| Data records |
- - - -

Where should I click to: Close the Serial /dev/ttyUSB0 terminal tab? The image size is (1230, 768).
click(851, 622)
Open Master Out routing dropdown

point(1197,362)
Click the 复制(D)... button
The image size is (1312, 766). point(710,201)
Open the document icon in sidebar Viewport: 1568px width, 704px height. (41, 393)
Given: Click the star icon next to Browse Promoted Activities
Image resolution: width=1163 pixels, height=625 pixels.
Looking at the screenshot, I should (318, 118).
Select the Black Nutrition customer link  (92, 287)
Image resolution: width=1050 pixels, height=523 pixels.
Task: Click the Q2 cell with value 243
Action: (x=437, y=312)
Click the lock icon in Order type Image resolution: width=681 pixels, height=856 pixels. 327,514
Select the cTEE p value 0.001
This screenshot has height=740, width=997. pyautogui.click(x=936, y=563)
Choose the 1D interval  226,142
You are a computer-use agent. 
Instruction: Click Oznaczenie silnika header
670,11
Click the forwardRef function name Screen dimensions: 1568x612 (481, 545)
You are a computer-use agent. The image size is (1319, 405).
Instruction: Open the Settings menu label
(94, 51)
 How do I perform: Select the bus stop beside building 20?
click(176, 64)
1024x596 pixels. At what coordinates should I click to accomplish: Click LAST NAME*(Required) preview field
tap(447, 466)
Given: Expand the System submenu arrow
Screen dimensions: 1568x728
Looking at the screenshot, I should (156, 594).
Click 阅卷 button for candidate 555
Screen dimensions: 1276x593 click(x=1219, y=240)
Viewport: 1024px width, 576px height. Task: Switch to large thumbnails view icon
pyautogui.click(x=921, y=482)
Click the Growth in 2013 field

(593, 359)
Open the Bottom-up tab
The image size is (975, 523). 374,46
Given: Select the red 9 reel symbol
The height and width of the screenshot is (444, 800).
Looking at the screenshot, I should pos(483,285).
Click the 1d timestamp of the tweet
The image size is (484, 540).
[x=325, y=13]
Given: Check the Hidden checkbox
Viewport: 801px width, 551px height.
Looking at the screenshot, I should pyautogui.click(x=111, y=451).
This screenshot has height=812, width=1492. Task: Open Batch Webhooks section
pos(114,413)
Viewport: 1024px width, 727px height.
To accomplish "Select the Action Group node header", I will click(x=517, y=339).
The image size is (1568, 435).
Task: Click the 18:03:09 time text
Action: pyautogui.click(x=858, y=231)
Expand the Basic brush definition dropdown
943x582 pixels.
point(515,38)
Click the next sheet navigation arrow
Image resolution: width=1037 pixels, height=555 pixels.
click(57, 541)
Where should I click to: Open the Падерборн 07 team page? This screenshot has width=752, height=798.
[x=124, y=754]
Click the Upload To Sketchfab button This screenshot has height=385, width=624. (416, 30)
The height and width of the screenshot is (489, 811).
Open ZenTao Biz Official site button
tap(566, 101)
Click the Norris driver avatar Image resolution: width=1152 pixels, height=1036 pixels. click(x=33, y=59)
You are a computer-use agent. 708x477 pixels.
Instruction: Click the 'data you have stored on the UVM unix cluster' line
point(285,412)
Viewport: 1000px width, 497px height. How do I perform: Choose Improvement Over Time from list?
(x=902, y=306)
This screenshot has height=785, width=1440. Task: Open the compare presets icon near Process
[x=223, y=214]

- - - -

| Your task |
The response should be the listing above, limited to the lines between the one holding "Instruction: Click Oznaczenie silnika header" and the one holding "Given: Expand the System submenu arrow", inclusive, reproduced exactly.

| Answer area |
Instruction: Click Oznaczenie silnika header
670,11
Click the forwardRef function name Screen dimensions: 1568x612 (481, 545)
You are a computer-use agent. The image size is (1319, 405).
Instruction: Open the Settings menu label
(94, 51)
 How do I perform: Select the bus stop beside building 20?
click(176, 64)
1024x596 pixels. At what coordinates should I click to accomplish: Click LAST NAME*(Required) preview field
tap(447, 466)
Given: Expand the System submenu arrow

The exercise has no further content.